I want to reflect on some of the elements that I believe are needed in order to promote and ensure academic achievement for African-American children in U.S. schools and classrooms. In writing this post, I am bringing in my experiences of teaching at an African-centered charter school in Chicago this past year. Let me first say, this was one of the best teaching experiences I’ve ever had. Although I was the teacher, I was really a STUDENT there and I say that because I learned so much about how schools can exist in terms of teaching Black children.
So, I want to reflect on my experiences there in order to provide an answer to the question: How can schools create a culture of academic achievement that optimizes student learning for African-American children?
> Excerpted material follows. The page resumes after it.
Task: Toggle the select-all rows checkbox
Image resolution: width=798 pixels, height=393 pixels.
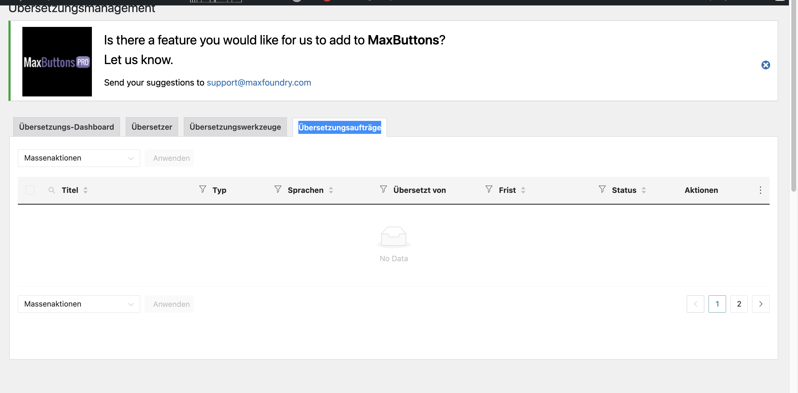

- Have a teaching/administrative staff who authentically care for the well-being of students in a holistic fashion. There is a lot of research that supports this idea of critical care, love, and hope within the schooling contexts (suggested resources at the bottom). We need teachers who understand that in order to begin teaching students, an authentic relationship of trust, love, and genuine rapport needs to be established first. A role model who comes to mind with this concept is Ms. Marva Collins. I am a huge fan of her teaching style and if you have not heard of her, I encourage you to read her work. Ms. Collins started her own school in her home in Chicago in the 1980s, the Westside College Preparatory school, in which she infused tough love/discipline with the mastery of academic concepts, such as the Latin language, phonics, pre-Algebra & Calculus, Black history, Shakespeare, and college-level vocabulary.
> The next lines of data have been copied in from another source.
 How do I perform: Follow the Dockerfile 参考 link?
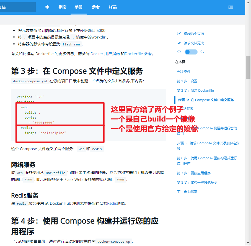click(x=138, y=54)

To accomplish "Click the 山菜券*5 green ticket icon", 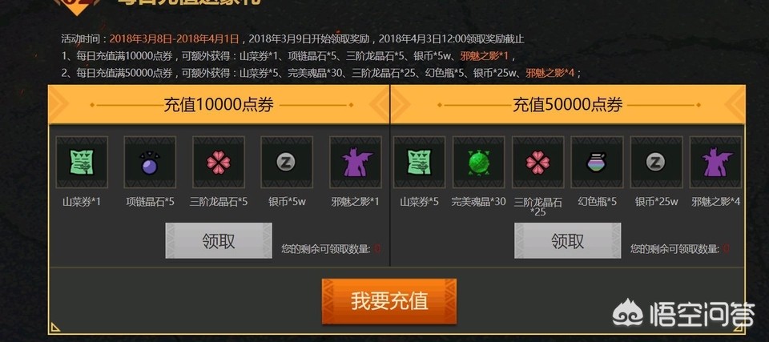I will pos(419,163).

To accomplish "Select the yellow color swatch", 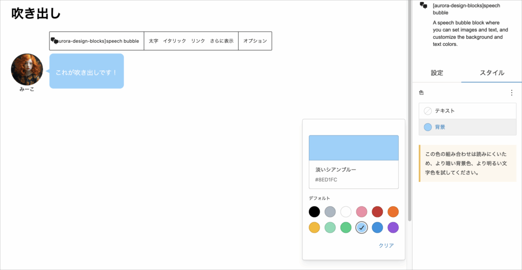I will pos(315,227).
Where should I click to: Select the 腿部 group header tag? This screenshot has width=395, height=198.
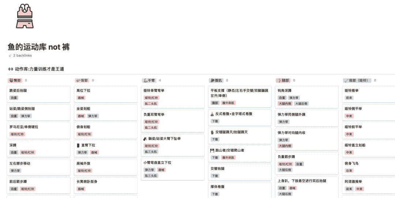tap(283, 80)
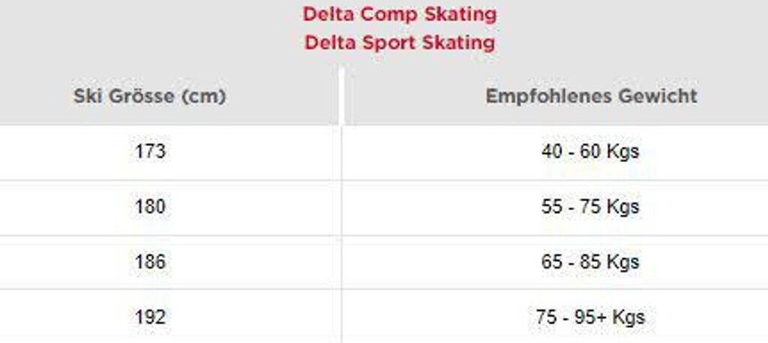Click the word Comp in the title
The width and height of the screenshot is (768, 343).
tap(384, 14)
Ms. Marva Collins truly believed that every child has the potential to become masters of their own minds and she was determined to bring that genius of out of every child. She genuinely cared about each of her children and their lives are proof of that care. You can watch an excerpt of 60 Minutes here, where you can listen to some of her former students, their experiences with Ms. Collins, and the impact her pedagogical style had on their personal and professional lives.
2. An equitable distribution of funds and economic resources. This is MAJOR. We can have all of the caring individuals in the school all we want, but if the schools do not have the dollars or other economic resources, then that creates a disadvantage for the children in those schools. It is important that policymakers realize that the so-called ‘achievement gap’ primarily exists because of a historical and institutional legacy of poverty. Although this achievement gap, or educational debt, is rooted within historical and structural systems of racial inequality, exclusion, and oppression, this educational debt primarily exists because of poverty. To that end, schools and classrooms need monetary funds and economic resources to support student learning for African American children.
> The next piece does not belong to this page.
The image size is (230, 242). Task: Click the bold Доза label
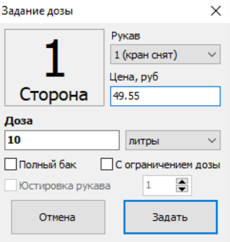click(x=19, y=121)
3. Create an educational environment that supports the cultural pride of African American students. This factor cannot and should not be undermined nor overlooked. This is crucial to the academic achievement levels of Black students in U.S. schools. When African American students have a strong sense of their cultural identities, histories, and backgrounds, they are more likely to achieve Academic success.
This includes, but not limited to a variety of elements, such as:
-1) the use of cultural, ‘native tongue’ languages as acceptable and meaningful. Places where African American students can use Ebonics or Swahili is significant in that can utilize the cultural epistemologies and knowledges that are already embedded within African American oratorical and linguistic systems;
-2) curriculum that is infused with an accurate and truthful history of the experiences of African-Americans in America, including our histories on the Continent–Africa–prior to enslavement. To teach African-American history without a discussion of who we were prior to the African Holocaust, or the Atlantic slave trade, provides a narrative that African Americans did not have a history or an identity prior to enslavement….as if we didn’t exist prior to Europeans’ desire of our bodies and labor for slavery purposes. Of course, we did have a history and multiple identities and purposes in all African countries and this needs to be taught as well in this curriculum;
-3) students can also be taught about how to adorn their bodies in ways that represent cultural pride. So, at the school where I was a teacher, it was encouraged, and at times, mandated, that teachers, students, and staff adorn our bodies with African clothing. It was also common for many girls at the school to wear their hair in its natural state. This was such a beautiful sight to see so many young African American girls wear their hair in Afros, locs, twists, and other natural hairstyles.
-4) a diet that reflects the values and traditions of African-American nutrition. Now, I want to be very specific and clear here–this diet can and must contain foods that are nutritionally whole. At this school, where I worked, we had ladies in the kitchen who prepared HOMEMADE meals everyday, that were vegetarian and, if necessary, vegan. As part of the culture of this school, meat was never served at the school. The founders of the school believed that African American children should have access to nutritionally sound diets, so they ensured that children were not eating meats, processed foods, or foods high with sugar and salt. And on Thursdays, were “soul food Thursdays” and maaaaan, this food was so good! And it was so tasty, that you did not even think about the fact that you were not eating meat.
So, in sum, I want us to consider the various ways that we can improve our classrooms, schools, and educational environments for the success of Black children. These are just some ideas that I have–I will do another blog where I explicate some additional ideas.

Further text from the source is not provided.